During his 2013 State of the Union address, President Obama announced that an additional 30,000 American soldiers will be leaving Afghanistan over the next year. This announcement drew big applause in the United States, but the more significant Af-Pak news on this new year is emergent support from Pakistan. As NATO – and particularly the United States – draws down combat operations in advance of a 2014 withdrawal deadline, progress in Afghanistan will increasingly depend on internal factors in the region. Pakistan’s new supportive orientation is a welcome development, but it may not be enough to overcome the difficult internal dynamics of Afghan society.

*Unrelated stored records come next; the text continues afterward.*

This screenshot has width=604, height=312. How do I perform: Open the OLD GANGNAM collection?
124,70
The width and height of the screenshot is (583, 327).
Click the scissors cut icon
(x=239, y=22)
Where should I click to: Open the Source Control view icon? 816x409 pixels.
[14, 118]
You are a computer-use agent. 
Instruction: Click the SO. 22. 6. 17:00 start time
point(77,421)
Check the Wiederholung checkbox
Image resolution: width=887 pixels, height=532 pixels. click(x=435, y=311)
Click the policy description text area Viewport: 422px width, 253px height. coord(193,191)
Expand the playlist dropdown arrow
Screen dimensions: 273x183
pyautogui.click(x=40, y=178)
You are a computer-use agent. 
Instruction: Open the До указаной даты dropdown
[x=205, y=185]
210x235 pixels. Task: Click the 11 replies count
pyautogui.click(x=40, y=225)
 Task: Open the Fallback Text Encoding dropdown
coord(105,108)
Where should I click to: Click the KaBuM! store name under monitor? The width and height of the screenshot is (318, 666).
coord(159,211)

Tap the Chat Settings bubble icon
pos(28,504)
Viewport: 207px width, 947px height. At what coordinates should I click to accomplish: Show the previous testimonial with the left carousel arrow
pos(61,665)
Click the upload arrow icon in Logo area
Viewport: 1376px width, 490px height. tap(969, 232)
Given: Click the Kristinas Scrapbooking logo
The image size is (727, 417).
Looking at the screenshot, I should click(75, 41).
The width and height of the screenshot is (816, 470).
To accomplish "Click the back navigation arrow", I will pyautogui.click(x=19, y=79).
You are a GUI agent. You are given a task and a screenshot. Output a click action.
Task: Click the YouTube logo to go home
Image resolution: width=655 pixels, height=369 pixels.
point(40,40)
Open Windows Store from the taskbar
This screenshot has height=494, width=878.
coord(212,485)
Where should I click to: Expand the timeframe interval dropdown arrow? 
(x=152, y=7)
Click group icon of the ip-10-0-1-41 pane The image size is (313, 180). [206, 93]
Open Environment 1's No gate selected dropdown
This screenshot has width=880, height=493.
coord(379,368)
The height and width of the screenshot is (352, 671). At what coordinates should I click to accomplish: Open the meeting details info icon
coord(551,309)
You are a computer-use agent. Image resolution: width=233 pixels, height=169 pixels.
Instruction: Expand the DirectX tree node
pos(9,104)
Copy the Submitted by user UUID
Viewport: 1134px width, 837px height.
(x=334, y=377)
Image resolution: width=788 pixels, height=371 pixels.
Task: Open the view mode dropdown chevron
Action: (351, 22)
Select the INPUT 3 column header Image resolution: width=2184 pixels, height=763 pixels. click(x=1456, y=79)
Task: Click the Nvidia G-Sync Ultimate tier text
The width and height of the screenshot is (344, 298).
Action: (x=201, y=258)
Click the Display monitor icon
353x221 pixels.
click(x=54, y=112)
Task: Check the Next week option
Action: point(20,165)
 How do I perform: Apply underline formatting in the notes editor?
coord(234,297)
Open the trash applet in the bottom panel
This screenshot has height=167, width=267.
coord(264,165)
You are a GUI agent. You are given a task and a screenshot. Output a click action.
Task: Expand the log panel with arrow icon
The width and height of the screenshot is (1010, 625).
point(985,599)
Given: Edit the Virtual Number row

As is well understood in South Asia, but often forgotten in the West, Pakistani involvement in Afghanistan has been driven by its fear of geopolitical encirclement. India, not Pakistan’s failed state neighbor on the West, is the essential reference point in Pakistani foreign affairs. In an effort to stymie Indian influence on its flank, Pakistan began supporting militant Islamist groups in Afghanistan during the 1990s. This support – though changed after 2001 – continued over the last decade.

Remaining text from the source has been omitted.